Our featured release of the month is from relative newcomers Soda Pictures who have been thrusting themselves into the limelight recently with some stellar releases, and this month’s centrepiece might be their best yet. Their Kelly Reichardt Collection is big news – she’s one of our favourite working directors, and we were lucky enough to interview her very recently. Someone who lives, breathes, teaches and shoots films, Reichardt’s movies are distinctly her own – slow, character based films shot in her beloved state of Oregon. A timely release considering her latest film, the terrific Night Moves, just played at MIFF and is set for a theatrical release, this set brings together her previous three films – Meek’s Cutoff (2011), Wendy and Lucy (2008) and Old Joy (2006) in one set, the latter two on High Definition for the first time, which should bring the most out of their elegiac, textured visuals. But what might make the set essential for Reichardt fans is the inclusion of her first feature, 1994 film River of Grass. Although this feature is only offered on DVD, it’s a very welcome addition – it hasn’t ever been released on DVD in the UK or Australia, and even in the frontier of the less legal avenues of the internet, this film is near impossible to track down.

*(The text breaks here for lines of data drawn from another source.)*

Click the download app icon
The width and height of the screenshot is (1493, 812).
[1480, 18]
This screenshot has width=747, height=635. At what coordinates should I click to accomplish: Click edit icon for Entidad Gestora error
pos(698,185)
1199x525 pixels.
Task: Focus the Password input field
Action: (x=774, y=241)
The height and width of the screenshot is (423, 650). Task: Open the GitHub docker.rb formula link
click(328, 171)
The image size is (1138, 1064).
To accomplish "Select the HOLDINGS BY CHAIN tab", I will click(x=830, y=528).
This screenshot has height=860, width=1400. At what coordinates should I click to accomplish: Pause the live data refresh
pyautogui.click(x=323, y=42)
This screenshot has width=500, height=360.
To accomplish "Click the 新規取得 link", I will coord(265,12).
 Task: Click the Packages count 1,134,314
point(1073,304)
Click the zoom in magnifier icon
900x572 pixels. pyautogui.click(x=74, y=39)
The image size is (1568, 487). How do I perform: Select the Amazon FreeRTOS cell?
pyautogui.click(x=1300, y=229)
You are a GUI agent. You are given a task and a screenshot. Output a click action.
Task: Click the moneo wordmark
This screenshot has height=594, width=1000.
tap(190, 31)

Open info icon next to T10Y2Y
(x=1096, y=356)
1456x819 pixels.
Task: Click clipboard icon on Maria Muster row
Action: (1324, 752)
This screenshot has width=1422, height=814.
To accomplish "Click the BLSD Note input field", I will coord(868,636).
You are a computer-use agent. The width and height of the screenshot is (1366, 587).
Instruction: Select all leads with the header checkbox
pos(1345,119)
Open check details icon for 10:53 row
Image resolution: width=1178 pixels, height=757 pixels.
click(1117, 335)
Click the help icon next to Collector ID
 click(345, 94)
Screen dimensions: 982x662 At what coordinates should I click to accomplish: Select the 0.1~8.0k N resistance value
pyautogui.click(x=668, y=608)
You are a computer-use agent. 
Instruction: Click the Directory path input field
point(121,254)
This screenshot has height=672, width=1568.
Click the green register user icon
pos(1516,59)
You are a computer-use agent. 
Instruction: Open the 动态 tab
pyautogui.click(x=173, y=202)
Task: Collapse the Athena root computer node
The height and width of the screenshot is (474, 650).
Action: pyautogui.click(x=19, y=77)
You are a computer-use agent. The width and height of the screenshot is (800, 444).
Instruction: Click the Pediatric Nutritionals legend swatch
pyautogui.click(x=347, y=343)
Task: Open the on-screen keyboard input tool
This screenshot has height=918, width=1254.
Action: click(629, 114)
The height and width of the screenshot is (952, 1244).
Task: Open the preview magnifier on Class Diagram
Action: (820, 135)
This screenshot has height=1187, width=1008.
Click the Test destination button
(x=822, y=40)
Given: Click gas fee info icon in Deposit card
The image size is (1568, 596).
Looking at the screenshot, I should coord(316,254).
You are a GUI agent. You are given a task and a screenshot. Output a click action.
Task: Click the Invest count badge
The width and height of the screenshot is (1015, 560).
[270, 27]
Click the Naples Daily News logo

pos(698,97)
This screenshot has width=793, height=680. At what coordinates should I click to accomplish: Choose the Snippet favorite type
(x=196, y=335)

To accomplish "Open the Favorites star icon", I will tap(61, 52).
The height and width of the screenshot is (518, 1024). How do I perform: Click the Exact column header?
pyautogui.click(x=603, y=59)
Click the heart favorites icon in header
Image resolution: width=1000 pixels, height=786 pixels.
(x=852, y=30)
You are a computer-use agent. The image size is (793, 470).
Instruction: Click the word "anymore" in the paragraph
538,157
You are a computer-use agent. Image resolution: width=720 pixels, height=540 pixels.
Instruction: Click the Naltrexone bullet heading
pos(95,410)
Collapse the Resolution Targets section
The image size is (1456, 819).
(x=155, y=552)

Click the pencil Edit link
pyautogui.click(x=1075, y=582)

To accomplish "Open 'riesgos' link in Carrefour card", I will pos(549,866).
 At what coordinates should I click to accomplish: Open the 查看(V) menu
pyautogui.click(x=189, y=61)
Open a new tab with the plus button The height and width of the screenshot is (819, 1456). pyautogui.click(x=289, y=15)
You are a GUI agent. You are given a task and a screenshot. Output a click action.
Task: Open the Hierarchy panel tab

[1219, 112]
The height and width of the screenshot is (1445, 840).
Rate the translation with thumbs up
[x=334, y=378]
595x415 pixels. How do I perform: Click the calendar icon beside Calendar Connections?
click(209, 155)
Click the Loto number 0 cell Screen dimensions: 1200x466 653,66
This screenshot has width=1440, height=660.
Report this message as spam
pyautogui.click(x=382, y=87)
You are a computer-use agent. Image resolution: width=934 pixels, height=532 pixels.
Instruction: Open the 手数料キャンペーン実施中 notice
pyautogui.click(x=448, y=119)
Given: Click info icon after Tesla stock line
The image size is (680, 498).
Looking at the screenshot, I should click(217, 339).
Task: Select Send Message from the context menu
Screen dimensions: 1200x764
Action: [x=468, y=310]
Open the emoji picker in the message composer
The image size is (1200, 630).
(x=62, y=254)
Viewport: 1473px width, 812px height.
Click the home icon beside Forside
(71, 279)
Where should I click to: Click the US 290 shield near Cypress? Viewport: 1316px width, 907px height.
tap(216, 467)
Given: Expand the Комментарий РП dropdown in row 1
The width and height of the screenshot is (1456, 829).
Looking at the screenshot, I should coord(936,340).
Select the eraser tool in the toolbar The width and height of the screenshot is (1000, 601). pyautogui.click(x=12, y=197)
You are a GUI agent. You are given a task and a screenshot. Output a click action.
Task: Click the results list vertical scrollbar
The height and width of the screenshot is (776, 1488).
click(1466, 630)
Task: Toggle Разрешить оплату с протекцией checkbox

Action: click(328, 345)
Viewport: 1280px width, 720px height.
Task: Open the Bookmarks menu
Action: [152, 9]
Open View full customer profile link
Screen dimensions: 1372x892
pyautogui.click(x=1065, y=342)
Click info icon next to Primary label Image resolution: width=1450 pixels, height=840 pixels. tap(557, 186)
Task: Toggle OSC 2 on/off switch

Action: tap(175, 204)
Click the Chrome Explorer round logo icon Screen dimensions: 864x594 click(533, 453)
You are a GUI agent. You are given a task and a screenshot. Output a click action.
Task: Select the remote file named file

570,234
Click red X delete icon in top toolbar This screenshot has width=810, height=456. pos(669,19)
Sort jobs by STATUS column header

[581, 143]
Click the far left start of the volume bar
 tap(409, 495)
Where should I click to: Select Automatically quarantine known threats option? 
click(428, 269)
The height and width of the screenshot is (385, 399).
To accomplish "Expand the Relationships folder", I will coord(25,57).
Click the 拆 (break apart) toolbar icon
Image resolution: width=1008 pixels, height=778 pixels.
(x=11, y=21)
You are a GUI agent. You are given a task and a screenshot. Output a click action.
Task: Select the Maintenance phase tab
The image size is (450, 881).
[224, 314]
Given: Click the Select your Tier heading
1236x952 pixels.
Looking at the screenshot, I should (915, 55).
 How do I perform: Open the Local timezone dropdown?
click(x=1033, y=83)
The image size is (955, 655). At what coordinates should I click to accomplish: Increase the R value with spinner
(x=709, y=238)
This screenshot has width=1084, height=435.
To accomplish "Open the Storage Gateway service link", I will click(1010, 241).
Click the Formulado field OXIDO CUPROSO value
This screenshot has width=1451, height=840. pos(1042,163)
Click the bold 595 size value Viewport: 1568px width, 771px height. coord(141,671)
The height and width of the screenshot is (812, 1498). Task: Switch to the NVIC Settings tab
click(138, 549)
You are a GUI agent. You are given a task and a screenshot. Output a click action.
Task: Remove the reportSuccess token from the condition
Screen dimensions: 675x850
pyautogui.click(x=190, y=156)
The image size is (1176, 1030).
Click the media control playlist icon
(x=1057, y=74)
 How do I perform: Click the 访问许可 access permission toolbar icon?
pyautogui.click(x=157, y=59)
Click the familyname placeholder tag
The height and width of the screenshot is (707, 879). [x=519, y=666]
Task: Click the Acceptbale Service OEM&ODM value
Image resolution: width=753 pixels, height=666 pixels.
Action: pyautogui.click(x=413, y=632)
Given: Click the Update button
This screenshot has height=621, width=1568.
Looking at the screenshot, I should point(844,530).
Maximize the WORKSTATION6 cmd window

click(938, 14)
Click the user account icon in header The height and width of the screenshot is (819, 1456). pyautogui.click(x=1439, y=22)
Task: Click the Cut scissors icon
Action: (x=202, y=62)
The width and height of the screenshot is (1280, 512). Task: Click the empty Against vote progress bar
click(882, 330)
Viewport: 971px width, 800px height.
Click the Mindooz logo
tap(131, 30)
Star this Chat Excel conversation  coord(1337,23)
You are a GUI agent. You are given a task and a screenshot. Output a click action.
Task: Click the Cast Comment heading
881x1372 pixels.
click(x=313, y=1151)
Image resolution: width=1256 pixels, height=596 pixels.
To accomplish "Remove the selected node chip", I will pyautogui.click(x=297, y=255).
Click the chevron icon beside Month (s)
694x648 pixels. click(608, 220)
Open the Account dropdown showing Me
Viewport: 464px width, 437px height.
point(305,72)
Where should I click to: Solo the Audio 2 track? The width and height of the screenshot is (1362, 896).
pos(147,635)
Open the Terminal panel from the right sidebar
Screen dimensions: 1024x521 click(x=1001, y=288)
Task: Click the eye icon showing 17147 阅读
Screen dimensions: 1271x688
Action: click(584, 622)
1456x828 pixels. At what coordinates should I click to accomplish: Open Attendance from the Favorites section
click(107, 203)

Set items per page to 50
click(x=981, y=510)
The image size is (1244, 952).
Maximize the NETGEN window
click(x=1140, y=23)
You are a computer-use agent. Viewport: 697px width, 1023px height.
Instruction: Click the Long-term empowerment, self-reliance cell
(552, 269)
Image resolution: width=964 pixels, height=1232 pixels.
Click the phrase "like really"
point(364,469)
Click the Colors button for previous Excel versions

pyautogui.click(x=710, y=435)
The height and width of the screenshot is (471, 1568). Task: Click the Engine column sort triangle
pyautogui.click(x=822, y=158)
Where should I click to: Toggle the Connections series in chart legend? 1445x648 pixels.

Masters of Cinema have two excellent looking releases this month, as their output of German silent films on HD increasingly becomes less a penchant of theirs than a damn near monopoly. F W Murnau’s retelling of Faust gets a gorgeous dual-format edition worth buying for the cover art alone, and their valiant quest further into Fritz Lang’s legendary career produces a Dual-Format edition of Frau im Mond (Woman in the Moon), his last silent epic and one of the early landmarks in science-fiction storytelling cinema. One of our favourite labels, Masters of Cinema have also just recently revamped their site into a spiffy looking page, and to celebrate they have 10% off everything in their web store. I don’t want to assume responsibility for any vast amount of money that you might spend there, but I’ll just leave that link right here…
Criterion has a very interesting slate this month also. Of the five films, my pick would be John Cassavetes Love Streams – often considered his final personal opus, with terrific performances from Cassavetes and Gena Rowlands, it’s one of the best films of the 1980s. Also released are Bob Fosse’s All That Jazz, Shohei Imamura’s Vengeance Is Mine, Pedro Almodovar’s Tie Me Up! Tie Me Down! And a film that many have been clamouring for ever since Criterion dropped clues years ago, Alfonso Cuarón’s Y Tu Mama Tambien.
One noteworthy title that was on many people’s must-have list from the days Blu-ray was invented is Out of the Past, a wonderful noir with Robert Mitchum and Kirk Douglas that comes to Blu courtesy of Warner Archive. In a perfect world, the big studios would license these titles out to Criterion, MoC and other boutiques all the time (there are no notable special features here), but Tourneur in HD is enough of a reason to celebrate for us. Flicker Alley also has two promising collections in HD – Chaplin’s Mutual Comedies and the Mack Sennett Collection, Vol. 1. More silent comedy on HD, please, and this is a great start.
On the home front, particularly exciting news – Madman are releasing a boxset (separate Blu-ray and DVD editions) of the films of Jacques Tati. That is to say, ALL the films of Jacques Tati. It’s exciting news, but we’ll be looking at that set much more in depth very shortly, with a review forthcoming.